From my calculations, the 6 motors will draw about 60W (2.9V x (0.7A x 2) = 4.06W + some headroom for inefficiency = 10W) which is 2.5A drawn from the power supply. On top of that, the Raspberry Pi foundation recommends 1.2A to power the pi zero w although I doubt it will run at that current continuously (see this). Along with that, I will be running a few neopixels so maybe another +0.3A. Finally, I will be running a small Noctua fan for cooling (+0.05A). This all adds up to about 4A. That being said I am not planning on running the motors at max current, maybe only about half (so 0.35A/phase) so this calculation is only for the worst-case scenario.
My problem is I don't have enough space in my enclosure to use a bigger power supply so I am stuck with the form factor of these Meanwell supplies or smaller. Would the power supply mentioned above be sufficient for this?
I would go fore a 10 Amp power supply. 6 motors * 0.7 Amp = 4.2 Amp. Adding current for the processor might cause that power supply to shut down.
Don't bother soo much about Watt. Current is the important factor.
You've got a point.
Reducing the current to that level will cripple the steppers a lot, reducing the torque they can provide.
Make a test running one motor, setting different currents and see what happens! Choose the most heavily loaded stepper!
No, that is wrong. The wattage is the important factor. The current driver ( TMC2209 ) works similar to a buck converter. Therefore, the current drawn from the supply is less than the motor current. However, a sufficiently large bulk capacitor near the TMC2209 is very important. The full motor current flows between the bulk capacitor and the motor (in both directions!).
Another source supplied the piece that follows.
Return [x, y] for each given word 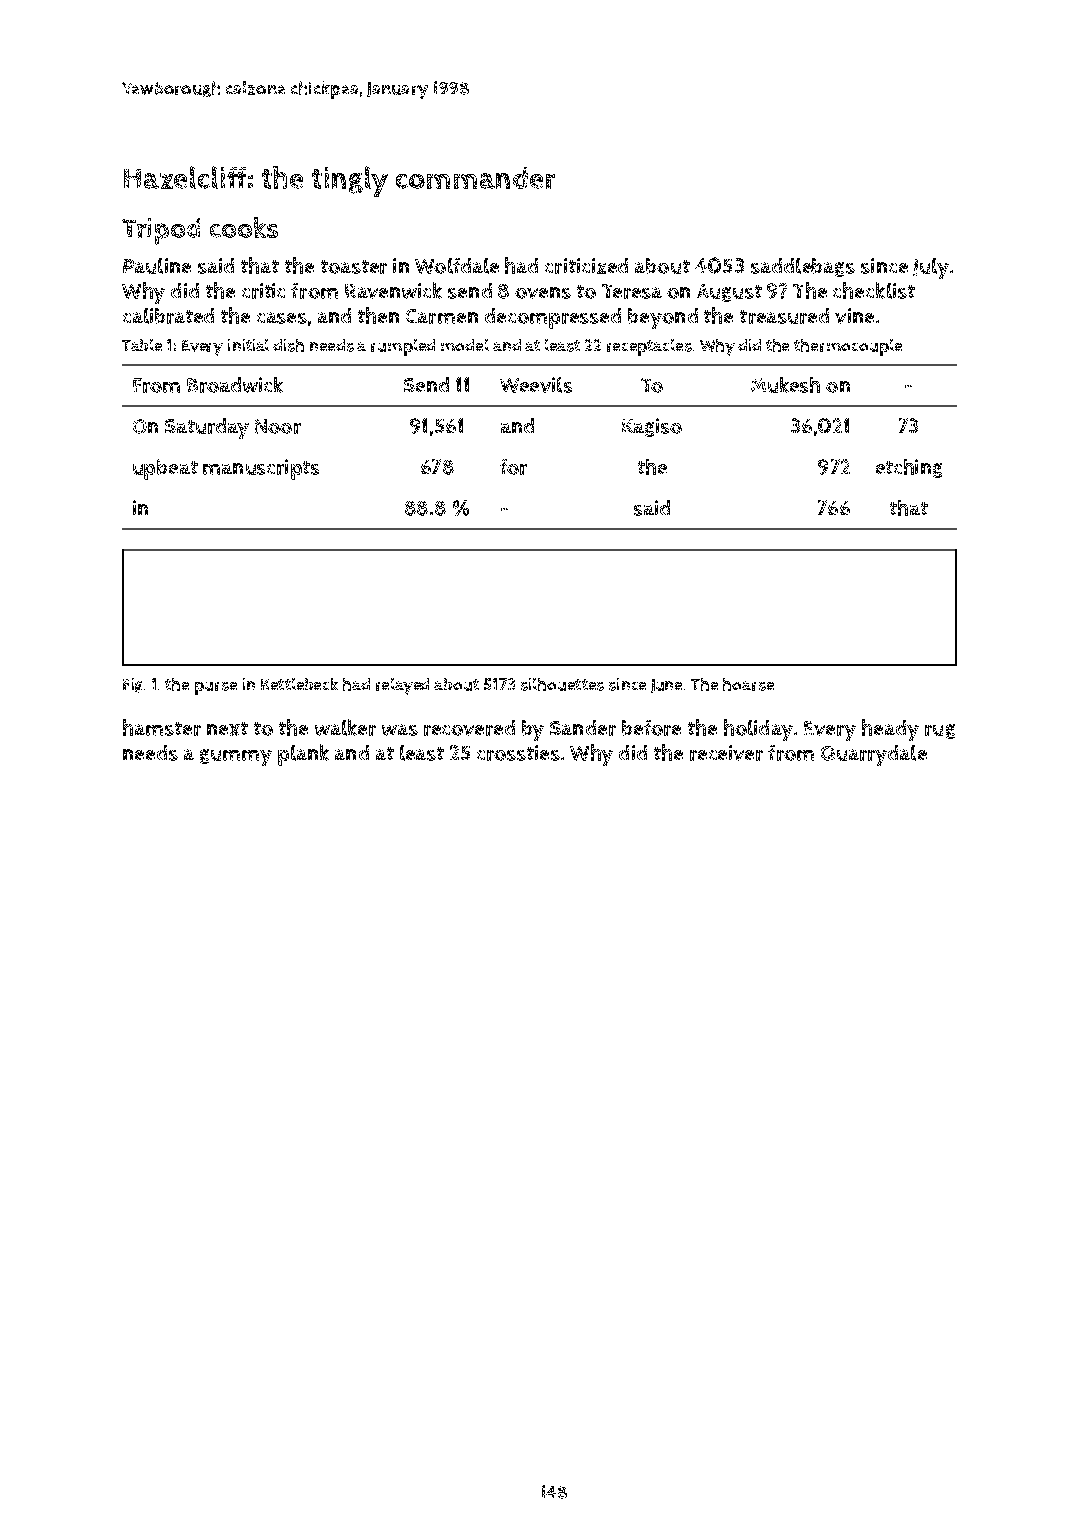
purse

So I tried out one motor, and I am able to get it to work for my application very well at around 0.3A (current measured from my bench power supply). With this, I guess the calculation then would be: 6*0.3A = 1.8A, correct?
Those motors are about 2W stationary, lets say upto 4W dynamic. six lots is thus 24W.
Allow for driver inefficiency, 2A at 24V is plenty I think. [ seems to agree with measurements! ]
You calculation is incorrect, a 0.7A 4.2 ohm motor takes I-squared-R, not twice that, since the coils are driven in quadrature. When one coil has 0.7A the other has 0A.
If you use a buck converter to power the Pi Zero, it won't be pulling anything like 1A from 24V.